** Record set follows **

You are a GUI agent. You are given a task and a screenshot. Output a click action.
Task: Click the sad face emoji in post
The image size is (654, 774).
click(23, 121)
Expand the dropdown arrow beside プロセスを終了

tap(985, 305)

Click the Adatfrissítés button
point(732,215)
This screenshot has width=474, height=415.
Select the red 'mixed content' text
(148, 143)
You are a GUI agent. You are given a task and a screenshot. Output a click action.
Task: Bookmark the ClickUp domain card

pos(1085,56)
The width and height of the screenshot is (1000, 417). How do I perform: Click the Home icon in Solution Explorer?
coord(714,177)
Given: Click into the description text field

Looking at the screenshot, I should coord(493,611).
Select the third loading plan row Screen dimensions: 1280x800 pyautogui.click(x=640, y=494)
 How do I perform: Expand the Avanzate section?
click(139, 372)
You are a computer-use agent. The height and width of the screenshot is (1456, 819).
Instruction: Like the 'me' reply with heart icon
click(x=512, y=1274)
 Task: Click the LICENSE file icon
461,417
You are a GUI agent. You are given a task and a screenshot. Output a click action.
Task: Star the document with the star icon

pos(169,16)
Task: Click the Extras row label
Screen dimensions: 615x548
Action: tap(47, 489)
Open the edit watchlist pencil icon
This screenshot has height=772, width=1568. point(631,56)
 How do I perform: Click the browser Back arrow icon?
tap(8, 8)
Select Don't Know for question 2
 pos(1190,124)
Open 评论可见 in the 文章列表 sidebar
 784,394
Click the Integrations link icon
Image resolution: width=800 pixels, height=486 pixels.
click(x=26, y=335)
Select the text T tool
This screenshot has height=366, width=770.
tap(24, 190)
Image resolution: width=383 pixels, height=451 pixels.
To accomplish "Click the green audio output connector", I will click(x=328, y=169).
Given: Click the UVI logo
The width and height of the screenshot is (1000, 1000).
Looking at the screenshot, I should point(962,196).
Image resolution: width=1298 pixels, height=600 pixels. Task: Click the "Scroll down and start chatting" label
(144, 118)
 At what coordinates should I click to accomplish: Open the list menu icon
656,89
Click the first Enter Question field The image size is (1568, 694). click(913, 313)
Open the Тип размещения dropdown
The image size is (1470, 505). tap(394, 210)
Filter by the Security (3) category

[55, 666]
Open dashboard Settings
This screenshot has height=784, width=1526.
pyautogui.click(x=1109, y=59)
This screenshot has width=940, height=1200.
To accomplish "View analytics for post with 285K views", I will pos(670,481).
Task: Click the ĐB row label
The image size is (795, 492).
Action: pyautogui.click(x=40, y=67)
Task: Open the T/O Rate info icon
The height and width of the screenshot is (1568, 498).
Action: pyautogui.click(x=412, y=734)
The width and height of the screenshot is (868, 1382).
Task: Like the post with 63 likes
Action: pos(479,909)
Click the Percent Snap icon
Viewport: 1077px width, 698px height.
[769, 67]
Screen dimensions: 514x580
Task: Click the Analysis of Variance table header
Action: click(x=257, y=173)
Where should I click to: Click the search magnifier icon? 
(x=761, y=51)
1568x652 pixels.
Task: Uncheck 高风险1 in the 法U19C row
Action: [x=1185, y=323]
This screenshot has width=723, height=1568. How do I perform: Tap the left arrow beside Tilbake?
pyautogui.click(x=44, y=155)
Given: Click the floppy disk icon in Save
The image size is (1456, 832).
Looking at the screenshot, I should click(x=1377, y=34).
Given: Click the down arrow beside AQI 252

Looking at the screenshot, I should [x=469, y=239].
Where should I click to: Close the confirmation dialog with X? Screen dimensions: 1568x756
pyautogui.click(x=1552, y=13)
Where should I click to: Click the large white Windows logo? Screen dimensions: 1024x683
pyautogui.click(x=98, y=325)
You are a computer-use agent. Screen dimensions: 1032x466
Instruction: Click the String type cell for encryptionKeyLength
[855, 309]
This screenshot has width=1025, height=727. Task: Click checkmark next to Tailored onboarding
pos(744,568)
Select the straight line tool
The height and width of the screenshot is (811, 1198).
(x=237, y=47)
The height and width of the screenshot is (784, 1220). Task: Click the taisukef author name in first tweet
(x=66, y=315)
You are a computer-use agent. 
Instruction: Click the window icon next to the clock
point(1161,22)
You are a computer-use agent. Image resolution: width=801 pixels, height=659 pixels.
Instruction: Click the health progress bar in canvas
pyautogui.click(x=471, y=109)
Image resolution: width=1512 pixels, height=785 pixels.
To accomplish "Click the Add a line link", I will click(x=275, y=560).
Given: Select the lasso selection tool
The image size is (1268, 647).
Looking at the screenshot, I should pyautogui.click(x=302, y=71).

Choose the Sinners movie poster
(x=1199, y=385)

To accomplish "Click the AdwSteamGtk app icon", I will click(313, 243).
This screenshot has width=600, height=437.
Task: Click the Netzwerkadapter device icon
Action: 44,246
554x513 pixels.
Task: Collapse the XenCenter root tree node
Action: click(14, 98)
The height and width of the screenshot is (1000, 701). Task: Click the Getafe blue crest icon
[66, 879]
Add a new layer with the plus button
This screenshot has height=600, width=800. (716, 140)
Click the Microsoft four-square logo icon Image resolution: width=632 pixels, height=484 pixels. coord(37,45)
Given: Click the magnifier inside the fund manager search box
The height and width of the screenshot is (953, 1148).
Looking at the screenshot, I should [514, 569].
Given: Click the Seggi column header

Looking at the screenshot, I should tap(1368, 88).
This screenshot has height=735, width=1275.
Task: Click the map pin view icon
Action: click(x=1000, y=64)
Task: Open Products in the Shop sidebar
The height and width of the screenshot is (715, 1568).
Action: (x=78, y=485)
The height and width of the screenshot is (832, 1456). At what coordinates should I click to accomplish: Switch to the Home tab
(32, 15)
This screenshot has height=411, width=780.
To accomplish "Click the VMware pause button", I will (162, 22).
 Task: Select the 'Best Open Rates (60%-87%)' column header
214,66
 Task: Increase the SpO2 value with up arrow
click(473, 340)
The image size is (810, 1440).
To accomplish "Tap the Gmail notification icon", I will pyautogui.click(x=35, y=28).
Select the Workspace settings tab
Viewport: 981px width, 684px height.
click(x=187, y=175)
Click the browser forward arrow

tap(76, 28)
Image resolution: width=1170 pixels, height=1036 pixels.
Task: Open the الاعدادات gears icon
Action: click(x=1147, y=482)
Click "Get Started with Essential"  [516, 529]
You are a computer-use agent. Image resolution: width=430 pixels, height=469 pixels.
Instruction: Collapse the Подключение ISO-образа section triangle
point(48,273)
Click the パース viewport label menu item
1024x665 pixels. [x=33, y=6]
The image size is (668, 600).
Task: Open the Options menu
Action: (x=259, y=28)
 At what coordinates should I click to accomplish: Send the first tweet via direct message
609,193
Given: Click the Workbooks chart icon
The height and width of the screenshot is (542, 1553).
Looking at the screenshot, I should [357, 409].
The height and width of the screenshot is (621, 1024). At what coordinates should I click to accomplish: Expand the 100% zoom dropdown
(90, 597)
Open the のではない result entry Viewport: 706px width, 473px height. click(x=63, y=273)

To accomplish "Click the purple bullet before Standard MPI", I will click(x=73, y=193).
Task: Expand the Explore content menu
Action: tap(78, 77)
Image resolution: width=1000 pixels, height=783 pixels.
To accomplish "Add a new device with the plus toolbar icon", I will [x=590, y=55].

** End of Record set **

**The task:**
Please make the answer a complete, exact reproduction of the records.

**Written solution:**
You are a GUI agent. You are given a task and a screenshot. Output a click action.
Task: Click the sad face emoji in post
The image size is (654, 774).
click(23, 121)
Expand the dropdown arrow beside プロセスを終了

tap(985, 305)

Click the Adatfrissítés button
point(732,215)
This screenshot has width=474, height=415.
Select the red 'mixed content' text
(148, 143)
You are a GUI agent. You are given a task and a screenshot. Output a click action.
Task: Bookmark the ClickUp domain card

pos(1085,56)
The width and height of the screenshot is (1000, 417). How do I perform: Click the Home icon in Solution Explorer?
coord(714,177)
Given: Click into the description text field

Looking at the screenshot, I should coord(493,611).
Select the third loading plan row Screen dimensions: 1280x800 pyautogui.click(x=640, y=494)
 How do I perform: Expand the Avanzate section?
click(139, 372)
You are a computer-use agent. The height and width of the screenshot is (1456, 819).
Instruction: Like the 'me' reply with heart icon
click(x=512, y=1274)
 Task: Click the LICENSE file icon
461,417
You are a GUI agent. You are given a task and a screenshot. Output a click action.
Task: Star the document with the star icon

pos(169,16)
Task: Click the Extras row label
Screen dimensions: 615x548
Action: tap(47, 489)
Open the edit watchlist pencil icon
This screenshot has height=772, width=1568. point(631,56)
 How do I perform: Click the browser Back arrow icon?
tap(8, 8)
Select Don't Know for question 2
 pos(1190,124)
Open 评论可见 in the 文章列表 sidebar
 784,394
Click the Integrations link icon
Image resolution: width=800 pixels, height=486 pixels.
click(x=26, y=335)
Select the text T tool
This screenshot has height=366, width=770.
tap(24, 190)
Image resolution: width=383 pixels, height=451 pixels.
To accomplish "Click the green audio output connector", I will click(x=328, y=169).
Given: Click the UVI logo
The width and height of the screenshot is (1000, 1000).
Looking at the screenshot, I should point(962,196).
Image resolution: width=1298 pixels, height=600 pixels. Task: Click the "Scroll down and start chatting" label
(144, 118)
 At what coordinates should I click to accomplish: Open the list menu icon
656,89
Click the first Enter Question field The image size is (1568, 694). click(913, 313)
Open the Тип размещения dropdown
The image size is (1470, 505). tap(394, 210)
Filter by the Security (3) category

[55, 666]
Open dashboard Settings
This screenshot has height=784, width=1526.
pyautogui.click(x=1109, y=59)
This screenshot has width=940, height=1200.
To accomplish "View analytics for post with 285K views", I will pos(670,481).
Task: Click the ĐB row label
The image size is (795, 492).
Action: pyautogui.click(x=40, y=67)
Task: Open the T/O Rate info icon
The height and width of the screenshot is (1568, 498).
Action: pyautogui.click(x=412, y=734)
The width and height of the screenshot is (868, 1382).
Task: Like the post with 63 likes
Action: pos(479,909)
Click the Percent Snap icon
Viewport: 1077px width, 698px height.
[769, 67]
Screen dimensions: 514x580
Task: Click the Analysis of Variance table header
Action: click(x=257, y=173)
Where should I click to: Click the search magnifier icon? 
(x=761, y=51)
1568x652 pixels.
Task: Uncheck 高风险1 in the 法U19C row
Action: [x=1185, y=323]
This screenshot has width=723, height=1568. How do I perform: Tap the left arrow beside Tilbake?
pyautogui.click(x=44, y=155)
Given: Click the floppy disk icon in Save
The image size is (1456, 832).
Looking at the screenshot, I should click(x=1377, y=34).
Given: Click the down arrow beside AQI 252

Looking at the screenshot, I should [x=469, y=239].
Where should I click to: Close the confirmation dialog with X? Screen dimensions: 1568x756
pyautogui.click(x=1552, y=13)
Where should I click to: Click the large white Windows logo? Screen dimensions: 1024x683
pyautogui.click(x=98, y=325)
You are a computer-use agent. Screen dimensions: 1032x466
Instruction: Click the String type cell for encryptionKeyLength
[855, 309]
This screenshot has width=1025, height=727. Task: Click checkmark next to Tailored onboarding
pos(744,568)
Select the straight line tool
The height and width of the screenshot is (811, 1198).
(x=237, y=47)
The height and width of the screenshot is (784, 1220). Task: Click the taisukef author name in first tweet
(x=66, y=315)
You are a computer-use agent. 
Instruction: Click the window icon next to the clock
point(1161,22)
You are a computer-use agent. Image resolution: width=801 pixels, height=659 pixels.
Instruction: Click the health progress bar in canvas
pyautogui.click(x=471, y=109)
Image resolution: width=1512 pixels, height=785 pixels.
To accomplish "Click the Add a line link", I will click(x=275, y=560).
Given: Select the lasso selection tool
The image size is (1268, 647).
Looking at the screenshot, I should pyautogui.click(x=302, y=71).

Choose the Sinners movie poster
(x=1199, y=385)

To accomplish "Click the AdwSteamGtk app icon", I will click(313, 243).
This screenshot has width=600, height=437.
Task: Click the Netzwerkadapter device icon
Action: 44,246
554x513 pixels.
Task: Collapse the XenCenter root tree node
Action: click(14, 98)
The height and width of the screenshot is (1000, 701). Task: Click the Getafe blue crest icon
[66, 879]
Add a new layer with the plus button
This screenshot has height=600, width=800. (716, 140)
Click the Microsoft four-square logo icon Image resolution: width=632 pixels, height=484 pixels. coord(37,45)
Given: Click the magnifier inside the fund manager search box
The height and width of the screenshot is (953, 1148).
Looking at the screenshot, I should [514, 569].
Given: Click the Seggi column header

Looking at the screenshot, I should tap(1368, 88).
This screenshot has height=735, width=1275.
Task: Click the map pin view icon
Action: click(x=1000, y=64)
Task: Open Products in the Shop sidebar
The height and width of the screenshot is (715, 1568).
Action: (x=78, y=485)
The height and width of the screenshot is (832, 1456). At what coordinates should I click to accomplish: Switch to the Home tab
(32, 15)
This screenshot has height=411, width=780.
To accomplish "Click the VMware pause button", I will (162, 22).
 Task: Select the 'Best Open Rates (60%-87%)' column header
214,66
 Task: Increase the SpO2 value with up arrow
click(473, 340)
The image size is (810, 1440).
To accomplish "Tap the Gmail notification icon", I will pyautogui.click(x=35, y=28).
Select the Workspace settings tab
Viewport: 981px width, 684px height.
click(x=187, y=175)
Click the browser forward arrow

tap(76, 28)
Image resolution: width=1170 pixels, height=1036 pixels.
Task: Open the الاعدادات gears icon
Action: click(x=1147, y=482)
Click "Get Started with Essential"  [516, 529]
You are a computer-use agent. Image resolution: width=430 pixels, height=469 pixels.
Instruction: Collapse the Подключение ISO-образа section triangle
point(48,273)
Click the パース viewport label menu item
1024x665 pixels. [x=33, y=6]
The image size is (668, 600).
Task: Open the Options menu
Action: (x=259, y=28)
 At what coordinates should I click to accomplish: Send the first tweet via direct message
609,193
Given: Click the Workbooks chart icon
The height and width of the screenshot is (542, 1553).
Looking at the screenshot, I should [357, 409].
The height and width of the screenshot is (621, 1024). At what coordinates should I click to accomplish: Expand the 100% zoom dropdown
(90, 597)
Open the のではない result entry Viewport: 706px width, 473px height. click(x=63, y=273)

To accomplish "Click the purple bullet before Standard MPI", I will click(x=73, y=193).
Task: Expand the Explore content menu
Action: tap(78, 77)
Image resolution: width=1000 pixels, height=783 pixels.
To accomplish "Add a new device with the plus toolbar icon", I will [x=590, y=55].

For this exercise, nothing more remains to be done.